The mission of Aviation Heritage Park is to assure that military heroes’ stories are never forgotten. With your financial support, the BG Huey will display in AHP as that symbol of the warriors of Vietnam. The park will use it to tell the story of Huey pilot and Distinguished Service Cross recipient, Ray Nutter.
Our budget for this project is $15,000. That includes transportation of the helicopter from the Boneyard in Davis-Monthan Air Force Base in Tucson, parts, extensive repairs, complete rebuild of the interior, and paint.
Work finished this week on the refurbishment of the T-33, on display in honor of General Russ Dougherty of Glasgow, Commander of the Strategic Air Command. The Mobile Maintenance Shelter was moved to the F-4, known as Phantom 550, the exact plane flown by General Dan Cherry in the Vietnam War when he shot down a MiG-21 flown by Nguyễn Hồng Mỹ.

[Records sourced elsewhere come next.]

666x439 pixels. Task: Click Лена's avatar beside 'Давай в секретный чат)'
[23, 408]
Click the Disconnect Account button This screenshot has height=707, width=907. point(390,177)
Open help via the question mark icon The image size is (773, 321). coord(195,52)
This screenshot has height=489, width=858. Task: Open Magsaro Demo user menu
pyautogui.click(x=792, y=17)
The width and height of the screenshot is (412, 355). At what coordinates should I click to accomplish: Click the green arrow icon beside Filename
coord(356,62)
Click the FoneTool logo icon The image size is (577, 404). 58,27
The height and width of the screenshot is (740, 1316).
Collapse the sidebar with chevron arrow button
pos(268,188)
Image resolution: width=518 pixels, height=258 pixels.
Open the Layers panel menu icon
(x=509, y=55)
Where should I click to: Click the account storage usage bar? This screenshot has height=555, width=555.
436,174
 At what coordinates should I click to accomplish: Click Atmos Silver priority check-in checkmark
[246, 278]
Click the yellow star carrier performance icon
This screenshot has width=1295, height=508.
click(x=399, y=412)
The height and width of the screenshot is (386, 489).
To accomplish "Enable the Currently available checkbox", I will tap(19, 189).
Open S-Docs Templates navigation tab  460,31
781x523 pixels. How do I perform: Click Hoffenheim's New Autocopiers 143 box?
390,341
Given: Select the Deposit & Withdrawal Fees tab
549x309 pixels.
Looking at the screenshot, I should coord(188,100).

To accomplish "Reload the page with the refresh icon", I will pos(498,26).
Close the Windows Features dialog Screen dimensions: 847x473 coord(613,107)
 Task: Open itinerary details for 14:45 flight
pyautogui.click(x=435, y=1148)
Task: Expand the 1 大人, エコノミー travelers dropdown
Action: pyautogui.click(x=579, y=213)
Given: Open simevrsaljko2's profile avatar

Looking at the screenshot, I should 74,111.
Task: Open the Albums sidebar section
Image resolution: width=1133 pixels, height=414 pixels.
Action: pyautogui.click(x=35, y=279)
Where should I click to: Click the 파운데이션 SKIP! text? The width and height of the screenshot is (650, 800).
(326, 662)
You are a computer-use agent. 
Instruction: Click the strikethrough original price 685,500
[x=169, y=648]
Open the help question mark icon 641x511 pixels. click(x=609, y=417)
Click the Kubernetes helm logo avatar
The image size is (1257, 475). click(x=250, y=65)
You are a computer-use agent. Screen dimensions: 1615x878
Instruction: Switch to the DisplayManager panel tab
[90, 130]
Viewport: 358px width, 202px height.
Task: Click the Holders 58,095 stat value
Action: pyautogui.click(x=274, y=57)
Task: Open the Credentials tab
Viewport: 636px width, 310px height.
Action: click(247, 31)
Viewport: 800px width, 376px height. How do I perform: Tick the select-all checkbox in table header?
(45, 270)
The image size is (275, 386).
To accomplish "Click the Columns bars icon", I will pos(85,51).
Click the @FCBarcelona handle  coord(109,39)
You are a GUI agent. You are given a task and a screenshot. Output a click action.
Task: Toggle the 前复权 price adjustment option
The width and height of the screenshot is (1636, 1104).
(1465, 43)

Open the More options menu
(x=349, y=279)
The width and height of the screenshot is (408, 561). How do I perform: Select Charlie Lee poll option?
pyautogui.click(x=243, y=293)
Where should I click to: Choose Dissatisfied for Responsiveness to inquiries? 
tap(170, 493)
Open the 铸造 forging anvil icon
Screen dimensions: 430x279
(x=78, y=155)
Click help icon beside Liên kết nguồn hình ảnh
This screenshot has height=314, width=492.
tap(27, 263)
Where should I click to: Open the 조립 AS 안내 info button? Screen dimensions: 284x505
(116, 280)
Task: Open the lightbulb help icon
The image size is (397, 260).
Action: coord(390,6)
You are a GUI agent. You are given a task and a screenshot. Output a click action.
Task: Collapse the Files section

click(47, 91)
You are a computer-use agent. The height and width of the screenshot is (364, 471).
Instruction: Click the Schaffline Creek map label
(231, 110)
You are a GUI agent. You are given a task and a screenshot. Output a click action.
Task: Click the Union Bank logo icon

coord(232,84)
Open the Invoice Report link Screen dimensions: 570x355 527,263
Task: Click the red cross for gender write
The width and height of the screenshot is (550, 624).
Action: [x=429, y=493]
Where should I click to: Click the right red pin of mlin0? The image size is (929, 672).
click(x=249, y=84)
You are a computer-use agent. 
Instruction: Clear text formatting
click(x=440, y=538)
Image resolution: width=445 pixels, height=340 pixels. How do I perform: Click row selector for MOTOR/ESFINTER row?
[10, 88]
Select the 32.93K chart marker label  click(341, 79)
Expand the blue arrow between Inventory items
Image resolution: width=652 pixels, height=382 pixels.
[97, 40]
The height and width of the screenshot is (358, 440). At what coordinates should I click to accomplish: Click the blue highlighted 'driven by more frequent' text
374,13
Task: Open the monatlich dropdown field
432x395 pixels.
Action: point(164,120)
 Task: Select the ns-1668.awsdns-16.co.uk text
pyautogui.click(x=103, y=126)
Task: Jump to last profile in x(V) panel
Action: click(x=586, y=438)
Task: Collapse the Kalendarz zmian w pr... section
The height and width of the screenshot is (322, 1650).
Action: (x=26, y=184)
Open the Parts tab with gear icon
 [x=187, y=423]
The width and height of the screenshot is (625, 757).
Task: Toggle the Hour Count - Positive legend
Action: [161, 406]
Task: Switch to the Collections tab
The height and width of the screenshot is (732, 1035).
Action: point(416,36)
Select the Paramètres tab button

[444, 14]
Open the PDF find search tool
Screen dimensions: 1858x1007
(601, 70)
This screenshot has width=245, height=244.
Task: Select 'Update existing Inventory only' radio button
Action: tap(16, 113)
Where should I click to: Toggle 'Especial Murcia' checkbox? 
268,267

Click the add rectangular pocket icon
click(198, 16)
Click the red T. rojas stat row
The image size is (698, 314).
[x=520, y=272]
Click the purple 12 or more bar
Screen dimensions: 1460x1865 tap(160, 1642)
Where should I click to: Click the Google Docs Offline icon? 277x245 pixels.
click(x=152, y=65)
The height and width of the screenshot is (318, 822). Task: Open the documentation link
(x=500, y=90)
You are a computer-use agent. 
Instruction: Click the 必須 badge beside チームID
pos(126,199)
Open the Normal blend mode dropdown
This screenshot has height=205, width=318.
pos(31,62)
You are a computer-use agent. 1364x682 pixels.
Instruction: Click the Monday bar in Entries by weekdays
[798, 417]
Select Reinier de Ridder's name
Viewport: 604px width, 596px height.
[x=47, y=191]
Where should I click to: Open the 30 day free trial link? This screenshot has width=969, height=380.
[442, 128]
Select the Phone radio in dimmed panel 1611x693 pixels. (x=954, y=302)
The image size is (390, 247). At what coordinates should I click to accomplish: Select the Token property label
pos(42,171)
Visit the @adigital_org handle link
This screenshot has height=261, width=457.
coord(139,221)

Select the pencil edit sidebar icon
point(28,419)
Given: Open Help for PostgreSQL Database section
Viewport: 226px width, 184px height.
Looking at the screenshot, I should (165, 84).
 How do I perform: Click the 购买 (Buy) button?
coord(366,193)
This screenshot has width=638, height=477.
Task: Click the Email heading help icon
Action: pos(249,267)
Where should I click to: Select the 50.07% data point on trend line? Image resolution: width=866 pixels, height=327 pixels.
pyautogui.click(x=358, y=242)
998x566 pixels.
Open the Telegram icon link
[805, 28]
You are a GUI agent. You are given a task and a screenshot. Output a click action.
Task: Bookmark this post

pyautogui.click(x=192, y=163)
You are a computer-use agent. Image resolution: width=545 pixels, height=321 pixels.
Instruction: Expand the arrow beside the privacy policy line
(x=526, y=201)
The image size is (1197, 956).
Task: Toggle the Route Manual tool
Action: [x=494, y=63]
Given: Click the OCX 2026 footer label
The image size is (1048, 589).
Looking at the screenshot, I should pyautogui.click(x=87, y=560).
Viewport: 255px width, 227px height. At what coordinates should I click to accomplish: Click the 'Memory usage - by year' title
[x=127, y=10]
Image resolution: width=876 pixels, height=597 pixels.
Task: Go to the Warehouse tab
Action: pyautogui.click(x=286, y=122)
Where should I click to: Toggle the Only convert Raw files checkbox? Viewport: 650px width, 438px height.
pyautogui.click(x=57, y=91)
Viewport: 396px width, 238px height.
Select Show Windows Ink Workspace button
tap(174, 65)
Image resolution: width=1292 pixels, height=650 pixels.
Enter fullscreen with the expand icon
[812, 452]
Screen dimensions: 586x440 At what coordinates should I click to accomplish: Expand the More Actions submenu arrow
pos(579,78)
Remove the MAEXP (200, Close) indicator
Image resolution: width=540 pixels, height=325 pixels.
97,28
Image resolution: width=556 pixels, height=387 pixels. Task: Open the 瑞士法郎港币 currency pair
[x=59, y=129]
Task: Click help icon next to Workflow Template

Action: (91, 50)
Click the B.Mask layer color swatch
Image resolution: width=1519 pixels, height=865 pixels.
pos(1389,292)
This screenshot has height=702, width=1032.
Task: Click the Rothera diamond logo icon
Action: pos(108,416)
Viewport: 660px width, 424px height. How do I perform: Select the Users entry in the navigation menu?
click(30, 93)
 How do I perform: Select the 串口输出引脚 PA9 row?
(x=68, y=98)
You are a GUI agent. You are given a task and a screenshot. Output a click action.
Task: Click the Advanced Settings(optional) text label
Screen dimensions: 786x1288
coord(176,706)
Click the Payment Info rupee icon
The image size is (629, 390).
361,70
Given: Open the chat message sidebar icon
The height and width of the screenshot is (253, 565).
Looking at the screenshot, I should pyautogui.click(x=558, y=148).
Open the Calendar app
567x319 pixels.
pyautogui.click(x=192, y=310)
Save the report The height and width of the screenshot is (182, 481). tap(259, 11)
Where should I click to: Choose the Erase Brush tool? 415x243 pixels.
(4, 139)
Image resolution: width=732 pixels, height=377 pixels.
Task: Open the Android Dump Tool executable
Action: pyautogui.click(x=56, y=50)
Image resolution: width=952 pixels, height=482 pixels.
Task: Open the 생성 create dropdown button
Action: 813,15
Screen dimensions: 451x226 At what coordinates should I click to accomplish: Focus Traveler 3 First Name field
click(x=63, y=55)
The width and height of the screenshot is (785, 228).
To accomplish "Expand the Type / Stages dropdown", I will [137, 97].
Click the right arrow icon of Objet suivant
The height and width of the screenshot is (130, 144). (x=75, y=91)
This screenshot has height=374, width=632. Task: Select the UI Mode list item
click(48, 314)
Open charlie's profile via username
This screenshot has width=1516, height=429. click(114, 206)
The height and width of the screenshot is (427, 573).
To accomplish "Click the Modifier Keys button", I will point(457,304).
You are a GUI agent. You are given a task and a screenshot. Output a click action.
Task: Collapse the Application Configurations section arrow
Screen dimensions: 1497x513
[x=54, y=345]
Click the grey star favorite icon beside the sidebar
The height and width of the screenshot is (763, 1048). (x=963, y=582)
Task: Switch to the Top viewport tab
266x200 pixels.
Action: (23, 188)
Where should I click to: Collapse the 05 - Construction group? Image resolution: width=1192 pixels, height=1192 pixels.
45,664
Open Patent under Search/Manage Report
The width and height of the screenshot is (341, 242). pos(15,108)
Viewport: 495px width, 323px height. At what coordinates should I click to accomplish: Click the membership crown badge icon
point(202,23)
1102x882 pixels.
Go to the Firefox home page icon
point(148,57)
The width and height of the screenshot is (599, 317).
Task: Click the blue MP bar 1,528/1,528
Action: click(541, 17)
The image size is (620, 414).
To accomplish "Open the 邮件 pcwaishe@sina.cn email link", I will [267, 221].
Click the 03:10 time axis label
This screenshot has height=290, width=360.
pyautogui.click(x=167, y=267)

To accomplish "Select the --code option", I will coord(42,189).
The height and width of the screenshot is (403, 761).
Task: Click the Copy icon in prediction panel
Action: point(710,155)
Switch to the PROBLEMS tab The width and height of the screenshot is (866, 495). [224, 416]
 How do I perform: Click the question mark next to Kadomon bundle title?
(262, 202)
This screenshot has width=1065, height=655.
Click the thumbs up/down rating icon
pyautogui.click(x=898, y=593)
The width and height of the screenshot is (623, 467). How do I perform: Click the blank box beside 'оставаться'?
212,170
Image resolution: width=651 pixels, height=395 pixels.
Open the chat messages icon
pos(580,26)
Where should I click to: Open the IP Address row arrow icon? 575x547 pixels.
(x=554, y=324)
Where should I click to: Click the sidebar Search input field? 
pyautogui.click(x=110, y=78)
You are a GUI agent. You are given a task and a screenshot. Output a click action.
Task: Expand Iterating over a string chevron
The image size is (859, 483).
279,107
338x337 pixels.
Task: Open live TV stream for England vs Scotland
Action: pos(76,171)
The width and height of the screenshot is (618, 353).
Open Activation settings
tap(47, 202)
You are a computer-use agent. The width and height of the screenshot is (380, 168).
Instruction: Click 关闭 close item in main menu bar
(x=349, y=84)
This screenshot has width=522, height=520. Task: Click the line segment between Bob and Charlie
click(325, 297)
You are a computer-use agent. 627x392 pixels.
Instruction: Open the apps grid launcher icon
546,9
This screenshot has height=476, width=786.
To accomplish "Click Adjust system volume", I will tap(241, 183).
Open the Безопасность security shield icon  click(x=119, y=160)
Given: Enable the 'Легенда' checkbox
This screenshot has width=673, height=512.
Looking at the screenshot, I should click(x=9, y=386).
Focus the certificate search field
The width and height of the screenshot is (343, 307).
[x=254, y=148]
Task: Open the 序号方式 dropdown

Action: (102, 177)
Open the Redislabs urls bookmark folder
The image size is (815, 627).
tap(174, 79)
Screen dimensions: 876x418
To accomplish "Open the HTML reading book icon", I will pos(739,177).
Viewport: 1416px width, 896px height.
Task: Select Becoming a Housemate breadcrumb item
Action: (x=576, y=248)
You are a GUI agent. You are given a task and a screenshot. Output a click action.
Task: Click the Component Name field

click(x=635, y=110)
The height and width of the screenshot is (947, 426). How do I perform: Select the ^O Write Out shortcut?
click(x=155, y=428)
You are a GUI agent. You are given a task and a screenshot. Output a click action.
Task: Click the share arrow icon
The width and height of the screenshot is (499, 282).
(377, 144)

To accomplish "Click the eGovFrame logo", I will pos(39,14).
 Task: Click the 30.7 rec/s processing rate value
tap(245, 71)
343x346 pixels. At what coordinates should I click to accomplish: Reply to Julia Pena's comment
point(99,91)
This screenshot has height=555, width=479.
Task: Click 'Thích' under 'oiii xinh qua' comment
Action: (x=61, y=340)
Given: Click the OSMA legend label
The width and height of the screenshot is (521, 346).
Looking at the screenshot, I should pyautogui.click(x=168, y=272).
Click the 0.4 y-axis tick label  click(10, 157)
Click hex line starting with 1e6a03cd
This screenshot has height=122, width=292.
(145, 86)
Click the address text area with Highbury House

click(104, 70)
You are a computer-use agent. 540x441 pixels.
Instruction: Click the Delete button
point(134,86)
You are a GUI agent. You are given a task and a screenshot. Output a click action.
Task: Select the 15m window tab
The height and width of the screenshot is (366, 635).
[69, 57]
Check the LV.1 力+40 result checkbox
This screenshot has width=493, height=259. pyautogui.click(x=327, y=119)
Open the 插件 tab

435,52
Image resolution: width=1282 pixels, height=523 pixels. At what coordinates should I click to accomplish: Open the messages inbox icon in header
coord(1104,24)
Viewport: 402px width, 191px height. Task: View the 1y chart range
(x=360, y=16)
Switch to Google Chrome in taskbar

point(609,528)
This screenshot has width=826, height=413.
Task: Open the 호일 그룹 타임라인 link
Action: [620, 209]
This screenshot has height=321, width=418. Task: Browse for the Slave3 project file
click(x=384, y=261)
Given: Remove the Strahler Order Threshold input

All of this work could not have been accomplished without the community partners and volunteers who continue to work on this project. Special thanks go out to Jerry Cantrell and team from Continental Machinery (for providing the steel plates), and J. David Fields and team from Western Crane. These guys have their “stuff” together. Thanks also to Tanker, SAR, Barrett Barnes, Mach Yowell, Rooster and Air Boss for making the move go smooth.
We have great volunteers at the park who help with the refurb project. But, we need more. If you need a hobby project and have some spare time, please call Gerry (270) 618-0226 to inquire.
AHP Awarded Huey
After years of searching, Aviation Heritage Park has received official word from the National Museum of the Air Force in Dayton, Ohio that our request for a UH-1 has been confirmed.
The park is approved to receive a UH-1 “Huey” helicopter as the next artifact. The process to retrieve one from the “Boneyard” at Davis-Monthan Air Force Base in Tucson, Arizona has begun.
After the selection of the air frame, it will be designated as a museum artifact and then demilitarized for civilian release. It’s a long process that could take anywhere from 6 months to three years, according to the acceptance letter. (The park waited two years for the F-111 currently on display).
We are excited that the process has begun! As soon as the air frame is released it will be transported to Bowling Green. That’s when the meticulous restoration process begins. It’s a very expensive proposition and thousands of man-hours will be spent making Bowling Green’s Huey a showpiece worthy of display. As soon as we have more information, we will post an update.